Aradan bir hafta geçti. Bu sefer Cumhurbaşkanlığı Başdanışmanı ve Basın Sözcüsü Ali Baransel aradı ve şöyle dedi: “Evren Paşa bu cevabınızdan çok mutlu oldu. Sizde çok güzel fotoğraflar olduğunu biliyoruz. Ankara Halk Evi’ni açacağız. Bize orada bir sergi açar mısınız?” “Hayhay” dedim. Ben hazırladım sergimi ve hanımı, o hasta haliyle bile, bu onuru yaşasın diye Ankara’ya götürdüm. Evren Paşa’nın, orada bana söylediği şuydu: “Sakın ola bu fotoğrafları çoğaltma; her yerde görmek istemiyorum.” Ben de “Emredersiniz Paşam” dedim. Aradan yıllar geçti. Ben ne zaman güneyde, Muğla’da, Fethiye’de, Bodrum’da, Marmaris’te sergi açsam, gelir kendi açardı. Marmaris’e taşınmıştı biliyorsunuz. En son gördüğümde bana, “Ben sana [o fotoğrafları] kimseye verme dedim, ama ben kendim verdim, hem Kültür Bakanlığı’na, hem TRT’ye! Şimdi her yerde görüyorum” dedi. “Canınız sağ olsun” dedim.
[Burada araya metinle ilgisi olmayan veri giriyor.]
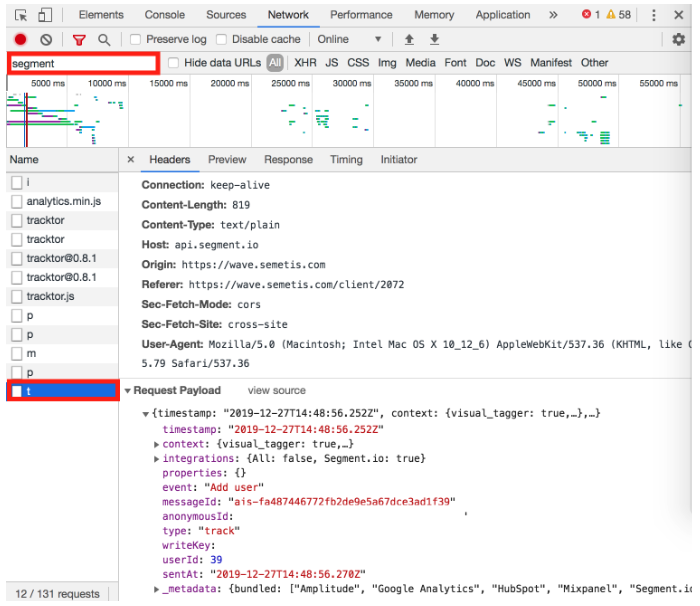Click the inspect element cursor icon
The height and width of the screenshot is (606, 700).
coord(20,15)
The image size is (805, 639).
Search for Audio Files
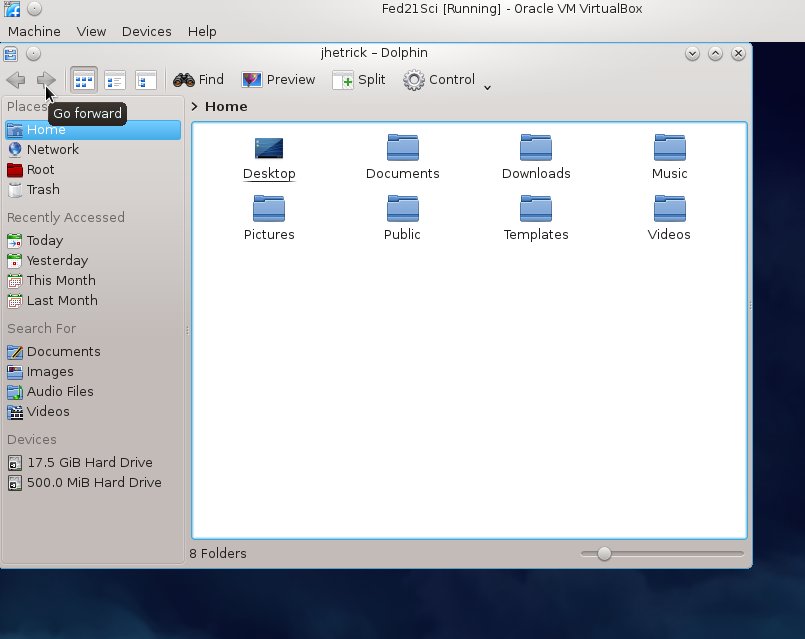click(60, 391)
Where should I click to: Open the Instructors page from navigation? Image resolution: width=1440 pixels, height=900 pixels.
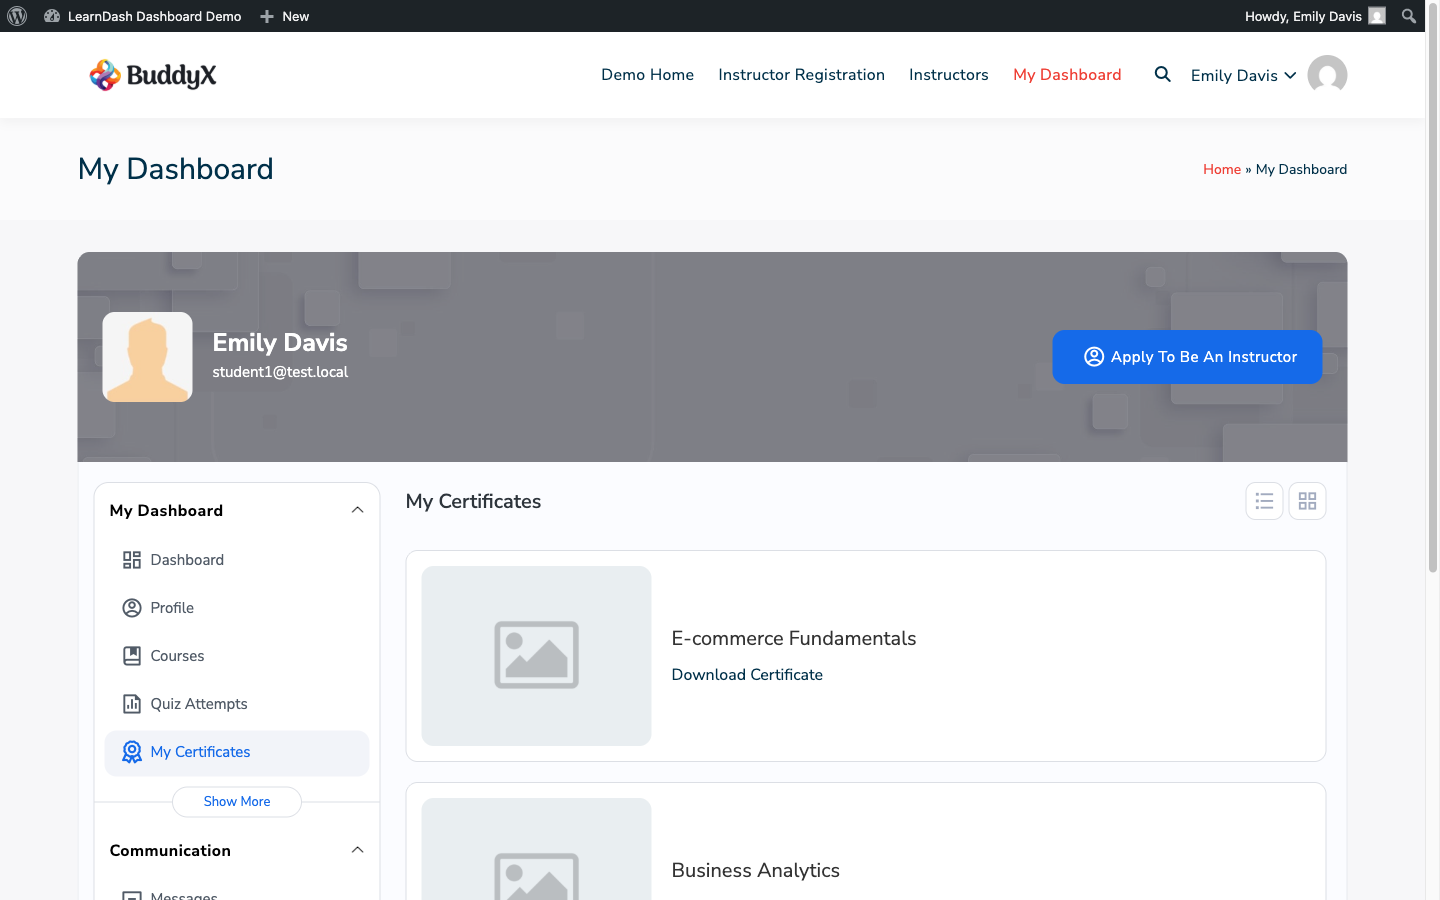(x=948, y=74)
O fotoğrafların macerası da böyle…

Uzun yıllardır gerek yurtiçinde gerek yurtdışında, konferanslarla, sergilerle Atatürk’ü anlatıyorsunuz. Yurtdışındaki çalışmalarınızdan örnekler verir misiniz?
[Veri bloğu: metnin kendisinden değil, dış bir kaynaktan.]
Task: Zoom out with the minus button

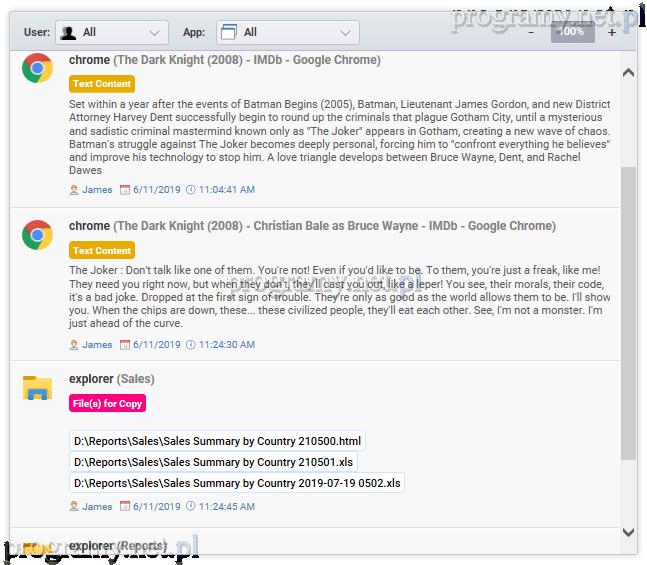Action: [531, 33]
14 Mart 2016 tarihinde İngiltere’de, Avam Kamarası’nda Atatürk Fotoğrafları sergisi açtım. İngiliz milletvekillerine Atatürk’ü anlattım. Büyük bir olay oldu… Ardından 18 Mart’ta Paris’e geçip, Paris Tarih Akademisi’nde tarih profesörleriyle Çanakkale’yi konuştuk, Atatürk’ü konuştuk. Çanakkale Zaferi’nin 100. yılında Melbourne şehrinin Belediye Başkanı, araya bizim Büyükelçiyi koyarak, benden Çanakkale’yle ilgili fotoğraflar istedi. İşin tuhafı ne biliyor musunuz? Anzak’lara ait fotoğraflar bende vardı, onlarda yoktu! Benim yolladığım fotoğrafları büyüterek, Melbourne’da tramvayların iki tarafına dizdiler.
Evvelki sene beni davet ettiler; bir konuşma yap diye. Hem Yeni Zelanda’ya, hem Avustralya’ya… Yaşım gereği, göze alamadım! En son Amerika’dan bir ödül aldım: 19 Mayıs’ta Atatürk Ödülü. Ona da gidemedim virüs sebebiyle. Fransa’dan da bir ödül kazandım: Paris Atatürk Dostları Derneği’nin ilk defa vereceği Atatürk Dostu (L’Ami d’Atatürk) Ödülü. 29 Ekim’de, yine mecburen internet üzerinden görüşeceğiz.

Eşsiz Atatürk fotoğrafları koleksiyonunuzun kalıcı olarak sergilenmesi hiç gündeme geldi mi? Nasıl bir proje size cazip gelir?
Kısmetse yakında bir müze kurma çalışmasının sonuçlarını alacağım. Bu bana mutluluk verecek; çünkü bu koleksiyon artık toplumun malı olmaya hak kazandı.

Pandemi süreci sergilerinize sekte vurmuş olsa da, sohbet ve konuşmalarınız online video konferans uygulamaları ile devam ediyor. Yaşamın normale dönmesi ile birlikte uygulamaya koymayı planladığınız ne gibi faaliyet ya da projeler söz konusu?
Virüs çıkmasaydı, benim üç yıllık programım doluydu. Okullar, dernekler, AVM’ler, dış bağlantılar… Almanya Atatürkçü Düşünce Derneği ile geçen seneden program yaptık; tam 20 günlük bir program. Almanya’nın bütün şehirlerini tek tek dolaşıp, konferanslar verecek, sergiler açacak, imza günleri yapacaktık. Mart için planı yapmıştık; pandemi çıktı, o kaldı. Şu anda konferansları Zoom’la, benzeri uygulamalarla yapmaya çalışıyoruz. Almanya da Amerika da bekliyor; COVID-19’dan sonra Amerika’da bütün eyaletleri dolaşacağız. Keza Fransa… Ben bugüne kadar Fransa’ya etkinlik için altı defa gittim.